Si Ben Ali est tombé, son système policier semble perdurer. Certains opposants restent surveillés, d'autres sont passés à tabac. Forte d’au moins 120 000 agents, la police mise en place sous l'ancien régime en était l'un des piliers.

"J’ai huit points de suture sur le crâne et quatre sur le front. Les policiers m’ont arrêté dans la rue. Ils m’ont plaqué au sol, puis ils m’ont tiré une balle en caoutchouc dans le dos et m’ont frappé à la tête." Ce témoignage est celui d’un jeune chômeur rencontré par les journalistes de FRANCE 24 à Avicenne, un quartier populaire de Tunis. Pourtant, au moment des faits, Zine El-Abidine Ben Ali avait déjà quitté le pays...

Un autre jeune manifestant rencontré par des chercheurs d’Amnesty International raconte à peu près la même histoire. Après avoir été arrêté dans la capitale tunisienne le 14 janvier, il a été conduit au ministère de l’Intérieur aux côtés de 30 autres personnes où il a été roué de coups, avant d'être relâché sans autre forme de procès...

Les témoignages accablant les policiers sont actuellement légion en Tunisie, preuve que la chute du régime Ben Ali n’a pas entraîné avec lui le système répressif mis en place pendant ses 23 années au pouvoir. "La criminalisation de la police est un énorme problème, explique ainsi Samy Ghorbal, journaliste franco-tunisien indépendant. Réinculquer des valeurs républicaines aux policiers est l’autre grand défi qui attend les nouvelles autorités tunisiennes."

Le constat n’étonne pas outre mesure les figures de l’opposition, de retour d’exil. "On continue à se demander ce que sont devenus certains jeunes arrêtés pendant les manifestations", s’inquiète notamment Radhia Nasraoui, avocate et fervente défenseur des droits de l’Homme. Sihem Bensedrine, journaliste et figure de l’opposition, est encore suivie par des membres de la police politique depuis son retour au pays le 14 janvier. "La tête est tombée mais le corps est toujours là", résume-t-elle. "Le plus urgent, c’est de neutraliser les forces de nuisance, c'est-à-dire faire un travail d’épuration au sein de l'appareil sécuritaire", poursuit-elle.

Le défi : identifier les responsables

La tâche s’annonce ardue. Zine El-Abidine Ben Ali a mis en place une machine répressive hors norme. "En quelques années, il a multiplié par quatre le nombre de policiers.
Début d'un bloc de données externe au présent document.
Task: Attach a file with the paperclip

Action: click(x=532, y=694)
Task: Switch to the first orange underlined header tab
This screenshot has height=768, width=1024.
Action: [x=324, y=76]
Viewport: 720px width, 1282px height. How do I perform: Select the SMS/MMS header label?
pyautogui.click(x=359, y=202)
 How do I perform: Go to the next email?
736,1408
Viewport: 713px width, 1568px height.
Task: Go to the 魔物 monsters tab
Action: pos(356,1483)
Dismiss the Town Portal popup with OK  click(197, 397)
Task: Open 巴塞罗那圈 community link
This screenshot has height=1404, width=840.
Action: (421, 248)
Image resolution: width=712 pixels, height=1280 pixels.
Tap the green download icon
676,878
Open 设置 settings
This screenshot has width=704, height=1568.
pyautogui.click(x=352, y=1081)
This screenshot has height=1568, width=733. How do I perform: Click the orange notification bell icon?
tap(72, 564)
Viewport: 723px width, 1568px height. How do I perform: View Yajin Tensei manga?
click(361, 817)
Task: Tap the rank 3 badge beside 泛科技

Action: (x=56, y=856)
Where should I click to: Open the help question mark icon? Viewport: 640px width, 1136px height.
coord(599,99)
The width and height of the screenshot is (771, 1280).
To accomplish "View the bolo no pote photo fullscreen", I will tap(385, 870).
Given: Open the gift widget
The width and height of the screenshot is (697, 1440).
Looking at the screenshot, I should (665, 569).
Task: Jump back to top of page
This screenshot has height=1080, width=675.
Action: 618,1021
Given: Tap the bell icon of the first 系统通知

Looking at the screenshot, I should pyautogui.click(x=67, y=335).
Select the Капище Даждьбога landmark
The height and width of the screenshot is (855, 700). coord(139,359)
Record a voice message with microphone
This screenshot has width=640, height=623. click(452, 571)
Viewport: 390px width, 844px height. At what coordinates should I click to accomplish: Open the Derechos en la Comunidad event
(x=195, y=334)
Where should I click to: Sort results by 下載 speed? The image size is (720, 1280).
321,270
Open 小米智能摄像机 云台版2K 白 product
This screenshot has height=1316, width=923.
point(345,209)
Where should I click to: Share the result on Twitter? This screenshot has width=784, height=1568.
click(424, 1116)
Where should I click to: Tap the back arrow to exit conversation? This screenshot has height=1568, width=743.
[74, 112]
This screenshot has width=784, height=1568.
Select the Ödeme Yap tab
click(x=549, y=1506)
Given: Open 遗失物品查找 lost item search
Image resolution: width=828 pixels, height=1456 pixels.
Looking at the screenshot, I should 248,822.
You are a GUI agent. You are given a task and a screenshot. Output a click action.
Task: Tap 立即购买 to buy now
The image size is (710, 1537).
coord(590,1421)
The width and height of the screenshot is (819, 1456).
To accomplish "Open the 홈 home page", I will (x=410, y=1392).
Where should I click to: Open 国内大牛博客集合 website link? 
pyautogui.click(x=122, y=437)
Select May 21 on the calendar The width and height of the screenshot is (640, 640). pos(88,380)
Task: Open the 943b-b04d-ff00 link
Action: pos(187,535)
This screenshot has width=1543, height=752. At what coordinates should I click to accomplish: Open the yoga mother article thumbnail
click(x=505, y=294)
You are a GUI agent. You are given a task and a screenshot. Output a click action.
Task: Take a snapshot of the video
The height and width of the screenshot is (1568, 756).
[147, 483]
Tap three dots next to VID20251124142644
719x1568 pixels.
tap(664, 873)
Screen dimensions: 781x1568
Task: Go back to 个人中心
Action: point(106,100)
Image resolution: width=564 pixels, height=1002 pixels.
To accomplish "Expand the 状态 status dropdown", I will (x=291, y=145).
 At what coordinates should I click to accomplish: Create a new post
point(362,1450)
On ne sait pas exactement combien ils sont : selon les sources, les chiffres varient entre 120 000 et 160 000 hommes pour une population de 10,5 millions d’habitants", reprend Samy Ghorbal.

La chasse aux sorcières a cependant commencé. Abdallah Kallel, président de la chambre des conseillers et responsable du contrôle des médias, a été assigné à résidence. Une plainte pour torture vient d’être déposée contre lui. Ali Seriati, le chef de la sécurité présidentielle - l’une des têtes pensantes de l’organisation sécuritaire tunisienne - a également été arrêté. Tout comme Rafik Belhaj Kacem, le ministre de l’Intérieur limogé le 12 janvier. "Les figures symboliques de l’appareil sécuritaire de Ben Ali sont tombées", estime le journaliste.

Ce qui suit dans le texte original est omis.